New OFPP Guidance will Improve Management of Interagency Acquisitions

Washington, DC — Today, OMB’s Office of Federal Procurement Policy (OFPP) released guidance to strengthen interagency acquisition practices across the government. The guidance will help agencies mitigate risks and achieve the greatest value possible when using another agency’s contracts or acquisition services.

Interagency acquisitions enable agencies to save taxpayer resources and achieve administrative efficiencies. However, these benefits frequently go unrealized. “Requesting agencies” (agencies who meet their needs using other agencies’ contracts) and “servicing agencies” (agencies who manage contracts on behalf of other agencies) often fail to work out a clear understanding of their respective responsibilities. Unclear lines of responsibility lead to poor contracting practices, such as inadequate planning and weak contract management.

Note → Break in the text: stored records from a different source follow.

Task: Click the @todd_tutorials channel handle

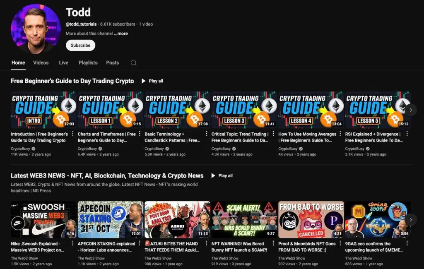Action: 81,24
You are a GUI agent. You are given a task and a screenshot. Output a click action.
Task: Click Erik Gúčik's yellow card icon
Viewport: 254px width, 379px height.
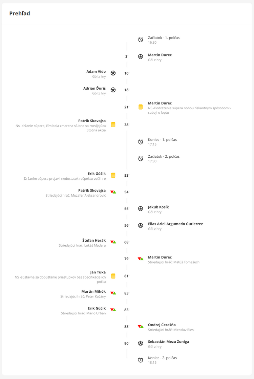tap(113, 175)
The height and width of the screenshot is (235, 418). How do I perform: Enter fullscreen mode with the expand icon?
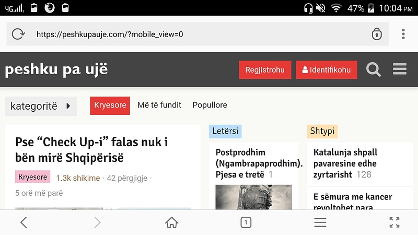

OFPP’s guidance provides a set of practical tools for improving results, including:

  • a model interagency agreement to establish the terms and conditions that govern the relationship between requesting and servicing agencies and capture the information needed to properly support an interagency acquisition;

  • a detailed checklist that requesting and servicing agencies can use to ensure they have fully and effectively defined their respective roles and responsibilities in the interagency agreement; and

  • a list of internal controls to ensure use of an interagency acquisition is consistent with sound business considerations.

As of October 1, 2008, agencies must support their decisions to use interagency acquisitions with “best interest determinations.” Starting on November 3, 2008, agencies must either begin using the model interagency agreement or ensure that new agreements entered into after this date contain the model’s key elements.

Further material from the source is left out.